Chronic mucocutaneous candidiasis with hypoparathyroidism in a 6-year-old-boy is described. In addition to defects of in vivo and in vitro correlates of delayed-type hypersensitivity to Candida albicans the child also had abnormalities of neutrophil function in terms of their capacity to respond by chemotaxis to a known attractant and to kill suspensions of C. albicans. Dialysable transfer factor was given on six occasions at intervals of between 26 and 45 days. Neutrophil chemotaxis (optimal conditions) was restored following each of the six injections, neutrophil chemotaxis (sub-optimal conditions) following five of the six injections and candidicidal capacity following four of the six injections. The effects of transfer factor were transient requiring repeated injections. The Candida delayed-type hypersensitivity skin test was restored to normal but lymphocyte transformation to Candida extract was not consistently positive following treatment.

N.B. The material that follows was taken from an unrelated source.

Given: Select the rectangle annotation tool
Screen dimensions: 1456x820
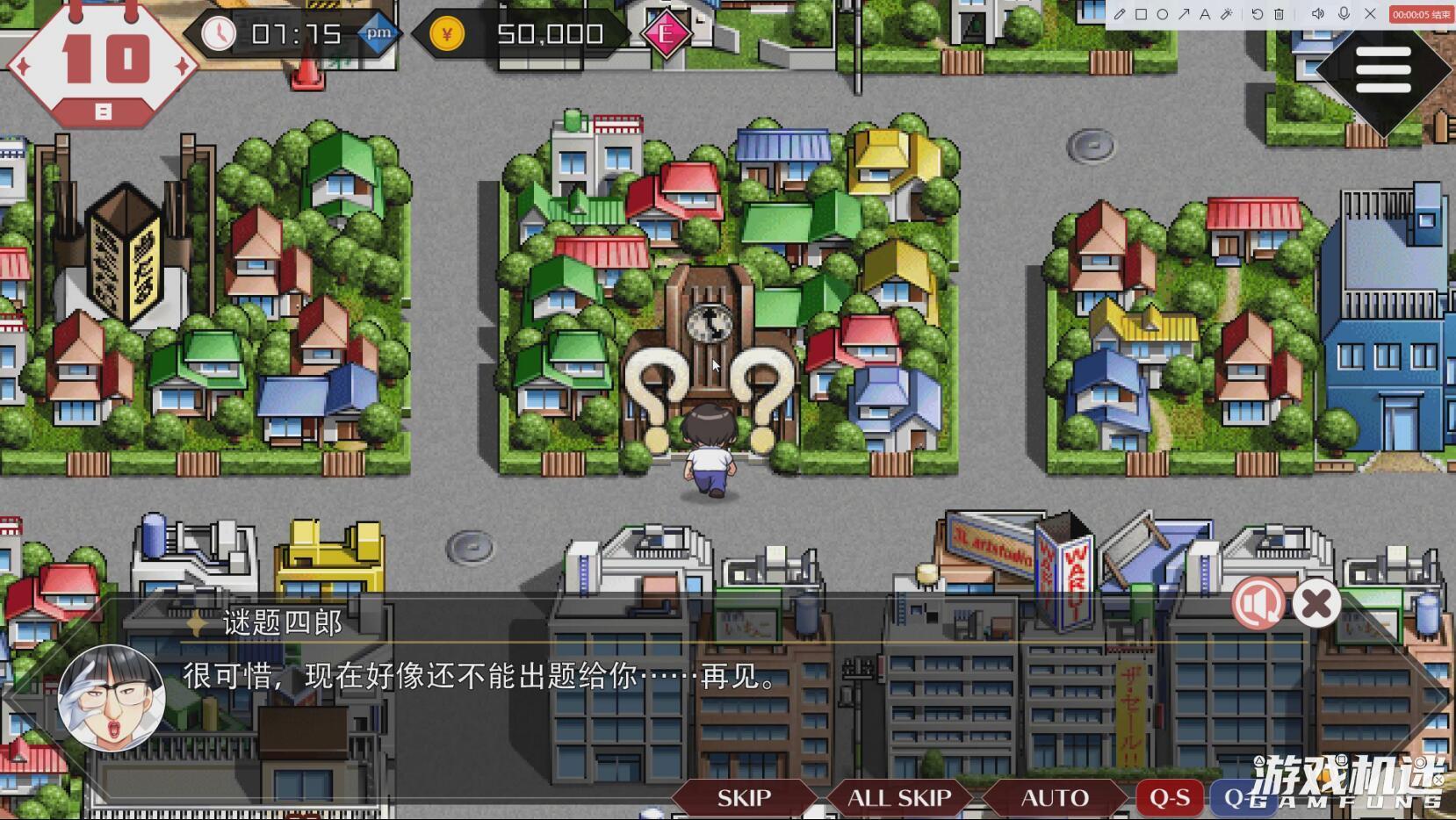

There was a slight clinical improvement following therapy. These abnormalities of neutrophil and lymphocyte function point to the complexity of chronic mucocutaneous candidiasis. The improvement in neutrophil chemotaxis and candidicidal capacity following treatment suggests that transfer factor may be a heterogeneous group of molecules, some of which affect granulocytes and restore defects in their function.